Considerations for Semi-structured Data Stored in VARIANT¶
This topic provides best practices, general guidelines, and important considerations for loading and working with VARIANT values that contain semi-structured data. This can be explicitly-constructed hierarchical data or data that you have loaded from semi-structured data formats such as JSON, Avro, ORC, and Parquet. The information in this topic does not necessarily apply to XML data.
Data Size Limitations¶
The VARIANT data type imposes a 16 MB size limit on individual rows.
For some semi-structured data formats (e.g. JSON), data sets are frequently a simple concatenation of multiple documents. The JSON output from some software is composed of a single huge array containing multiple records. There is no need to separate the documents with line breaks or commas, though both are supported.
If the data exceeds 16 MB, enable the STRIP_OUTER_ARRAY file format option for the COPY INTO <table> command to remove the outer array structure and load the records into separate table rows:
COPY INTO <table>
FROM @~/<file>.json
FILE_FORMAT = (TYPE = 'JSON' STRIP_OUTER_ARRAY = true);
Storing Semi-structured Data in a VARIANT Column vs. Flattening the Nested Structure¶
If you are not sure yet what types of operations you want to perform on your semi-structured data, Snowflake recommends storing the data in a VARIANT column for now.

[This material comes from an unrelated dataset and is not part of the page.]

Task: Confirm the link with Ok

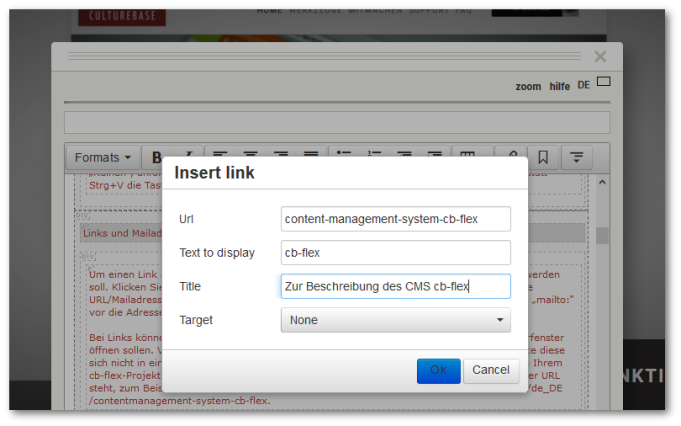Action: point(438,370)
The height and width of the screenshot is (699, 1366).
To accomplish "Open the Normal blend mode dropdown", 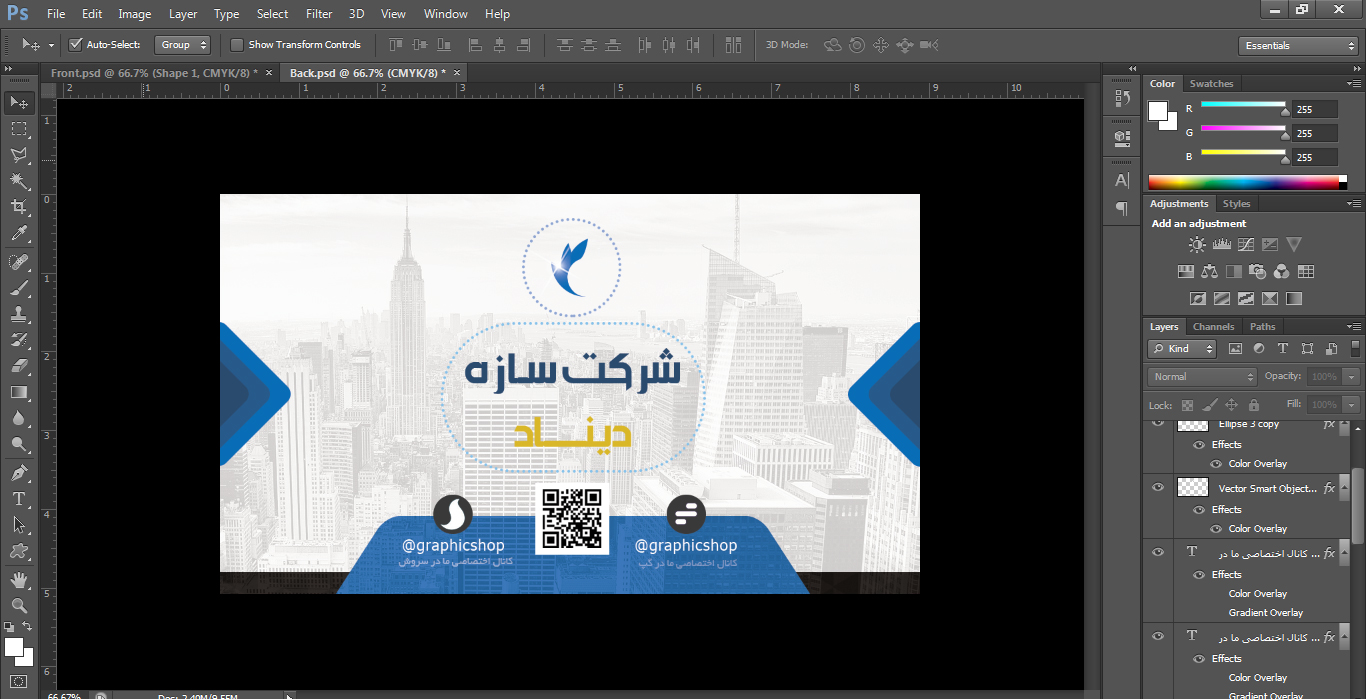I will click(x=1202, y=377).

For data that is mostly regular and uses only data types that are native to the semi-structured format you are using (e.g. strings and integers for JSON format), the storage requirements and query performance for operations on relational data and data in a VARIANT column is very similar.
For better pruning and less storage consumption, we recommend flattening your OBJECT and key data into separate relational columns if your semi-structured data includes:
Dates and timestamps, especially non-ISO 8601 dates and timestamps, as string values
Numbers within strings
Arrays
Non-native values (such as dates and timestamps in JSON) are stored as strings when loaded into a VARIANT column, so operations on these values could be slower and also consume more space than when stored in a relational column with the corresponding data type.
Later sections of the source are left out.